>>>
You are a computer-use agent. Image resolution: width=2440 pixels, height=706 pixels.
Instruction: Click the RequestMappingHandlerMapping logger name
<<<
>>>
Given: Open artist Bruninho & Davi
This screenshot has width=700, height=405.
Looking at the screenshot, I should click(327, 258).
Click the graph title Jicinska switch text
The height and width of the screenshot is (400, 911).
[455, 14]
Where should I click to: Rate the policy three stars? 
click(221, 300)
<<<
* How to complete this task: In the data above, find the line that contains "You are a computer-use" and the line that contains "Instruction: Click the". Repeat exactly those lines and every line between them, and only those.

* Output below:
You are a computer-use agent. Image resolution: width=2440 pixels, height=706 pixels.
Instruction: Click the RequestMappingHandlerMapping logger name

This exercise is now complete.